How Can Atrial Fibrillation Be Treated?

Treating AF with Medications.
Restoring your normal heart rhythm, controlling your heart rate and preventing clots from forming are the goals of treament. You may be on medication to maintain normal heart rhythm, these are called anti-arrhythmics. Controlling heart rate is usually done with beta-blockers or calcium channel blockers. Additionally, blood-thinners such as coumadin are used to prevent clots and strokes. These are the medical options; however, these do not work all the time and many patients have continued symptoms and are unable to tolerate the medications. Fortunately, there are other new and innovative ways to treat Atrial Fibrillation.

Treating Atrial Fibrillation with Catheter Ablation.
This is a technique also known as pulmonary vein ablation/pulmonary vein antrum isolation or PVI.

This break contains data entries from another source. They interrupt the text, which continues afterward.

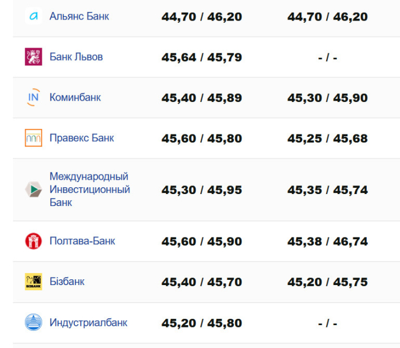Click the Правекс Банк orange logo

[x=33, y=138]
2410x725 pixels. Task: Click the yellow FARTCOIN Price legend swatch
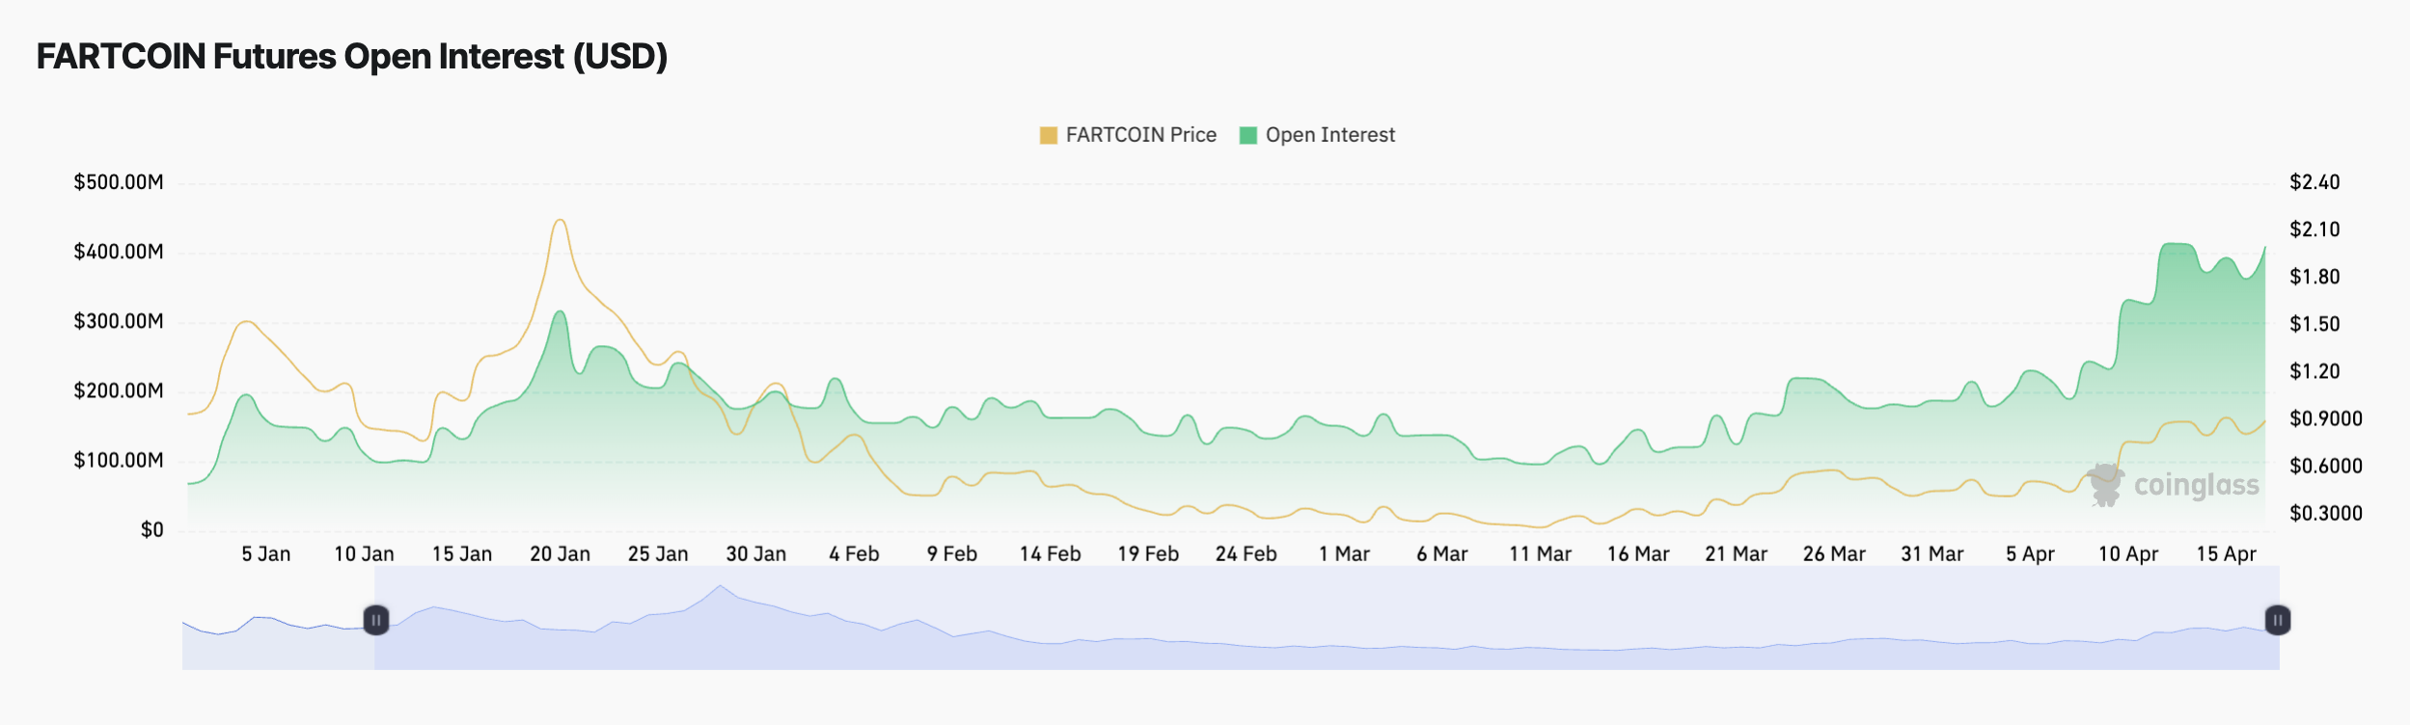pos(1048,135)
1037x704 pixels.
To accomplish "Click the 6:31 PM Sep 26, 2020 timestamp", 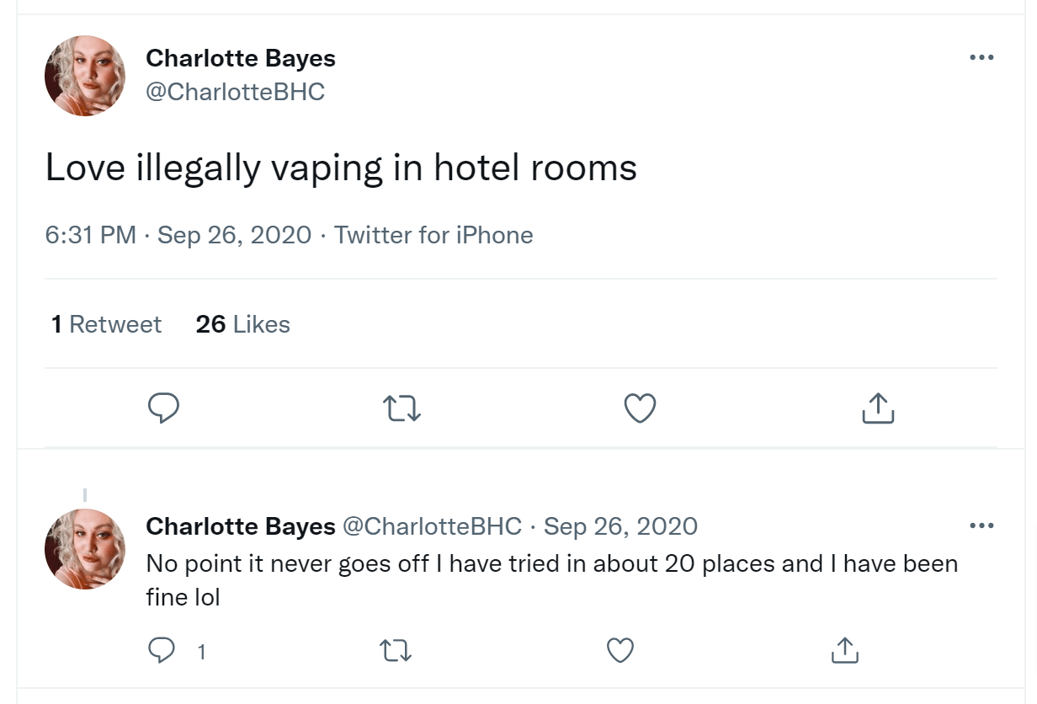I will click(178, 235).
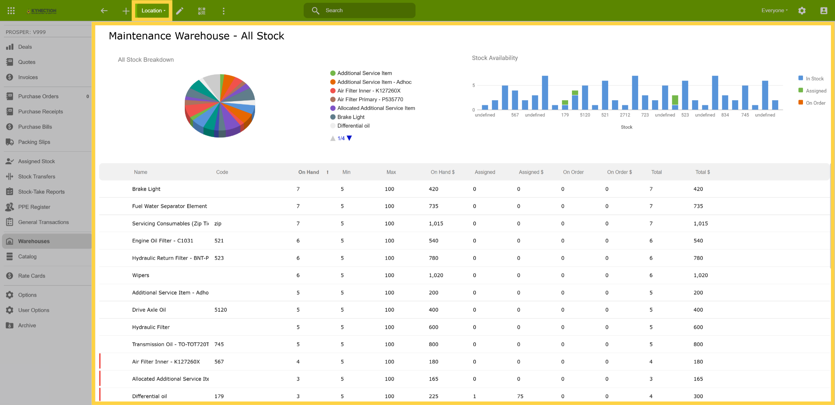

During pulmonary vein ablation, the electrophysiologist will insert catheters through the groin that go to the left atrium. This technique is similar to what occurs during cardiac catheterization. Then these catheters are placed near blood vessels called the pulmonary veins. Research has shown that almost all atrial fibrillation signals come from the four pulmonary veins. Ablation of the tissue near these blood vessels causes a lesion (scar), and prevents the chaotic electrical signals from traveling throughout the heart. Other areas of the heart may also receive ablation lesions, such as near the superior vena cava.

Treating Atrial Fibrillation with Surgery.
You may benefit from surgery to treat your Atrial Fibrillation if:

  • You have symptoms and your medications aren’t working
  • You are at risk for forming clots and stroke
  • You are having a heart operation already

It may be time to consider a surgical option often referred to as the MAZE procedure, or Mini MAZE or surgical ablation.

Surgeons at the Nebraska Heart Institute have performed hundreds of procedures for AF. Recently, a new minimally invasive technique has been used successfully for the treatment of AF. Benefits include no sternal incision, less blood loss, and quicker recovery.

A major part of the surgical procedure, for AF, includes removal of the left atrial appendage, which is the likely source of stroke in patients with AF. Removing the appendage may reduce the risk of stroke and in many patients allow discontinuation or reducing the need for coumadin.

The MAZE procedure is a surgical intervention that cures Atrial Fibrillation by interrupting these extra electrical beats that are fired from the atria of the heart. Traditionally, the MAZE procedure, done by cutting and sewing of the heart, has been very successful. Recently, alternative energy sources have been used to replace cutting and sewing of incisions with linear lines of ablation (lesions) to stop the abnormal impulses. The surgeon uses a highly selective and safe device which creates lesions in the top portion of the heart to stop the conduction of the extra beats while channeling the normal impulse from the top of the heart to the bottom to form a normal beat. The scar tissue forms where the lesions were made and the abnormal beats are now unable to form. Your heart will beat normally again and provide the body with the blood supply it needs.

If you are already having an open heart surgery procedure and you are a candidate for surgical treatment of Atrial Fibrillation, the surgeon will be able to access your heart through the same incision.

If you are not having an open heart surgery procedure but may be a candidate for surgical treatment of Atrial Fibrillation, you may be a candidate for Minimally Invasive Surgery where your operation will be done with small incisions and without the heart-lung machine to cure your Atrial Fibrillation.

What are the Side Effects and Benefits of Having Either Catheter-Based or Surgical Treatment?
You have a very good chance of having short-term Atrial Fibrillation right after heart surgery. This is very common and will likely cease in about 3 months as the heart heals. During this time, you will continue to be on medications until your heart is fully healed.

These procedures, when successful, maintain the normal regular rhythm of the heart and prevent stroke. Additionally, long-term medications such as coumadin may no longer be required.

You and your electrophysiologist or surgeon will make the final decision if you are a candidate for treatment of Atrial Fibrillation. Your doctor will discuss the risks of both procedures with you, as well as any questions you may have. You will also have close follow up after your procedure and access to a nurse for any questions or concerns.